Machine-learning wall-model large-eddy simulation accounting for isotropic roughness under local equilibrium

Rong Ma and Adrian Lozano-Duran in the ALG Lab (formerly Computational Turbulence Group) have developed a wall model for large-eddy simulation using machine-learning techniques. The model accounts for surface roughness effects on turbulent flows, and offers higher accuracy than existing models.

Authors: Rong Ma and Adrian Lozano-Duran
Citation: Journal of Fluid Mechanics, March 14, 2025

Abstract:
We introduce a wall model for large-eddy simulation (WMLES) applicable to rough surfaces with Gaussian and non-Gaussian distributions for both the transitionally and fully rough regimes.

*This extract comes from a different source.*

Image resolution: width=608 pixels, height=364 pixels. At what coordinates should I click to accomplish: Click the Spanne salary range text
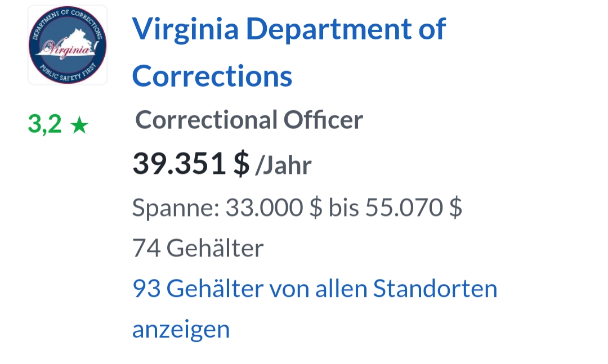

The model is applicable to arbitrary complex geometries where roughness elements are assumed to be underresolved, i.e. subgrid-scale roughness. The wall model is implemented using a multi-hidden-layer feedforward neural network, with the mean geometric properties of the roughness topology and near-wall flow quantities serving as input. The optimal set of non-dimensional input features is identified using information theory, selecting variables that maximize information about the output while minimizing redundancy among inputs. The model also incorporates a confidence score based on Gaussian process modelling, enabling the detection of potentially low model performance for untrained rough surfaces. The model is trained using a direct numerical simulation (DNS) roughness database comprising approximately 200 cases. The roughness geometries for the database are selected from a large repository through active learning. This approach ensures that the rough surfaces incorporated into the database are the most informative, achieving higher model performance with fewer DNS cases compared with passive learning techniques. The performance of the model is evaluated both a-priori and a-posteriori in WMLES of turbulent channel flows with rough walls. 

Over 550 channel flow cases are considered, including untrained roughness geometries, roughness Reynolds numbers and grid resolutions for both transitionally and fully rough regimes. Our rough-wall model offers higher accuracy than existing models, generally predicting wall shear stress within an accuracy range of 1%–15%. The performance of the model is also assessed on a high-pressure turbine blade with two different rough surfaces. We show that the new wall model predicts the skin friction and the mean velocity deficit induced by the rough surface on the blade within 1%–10% accuracy except the region with transition or shock waves. This work extends the building-block flow wall model (BFWM) introduced by Lozano-Durán & Bae (2023. J. Fluid Mech. 963, A35) for smooth walls, expanding the BFWM framework to account for rough-wall scenarios.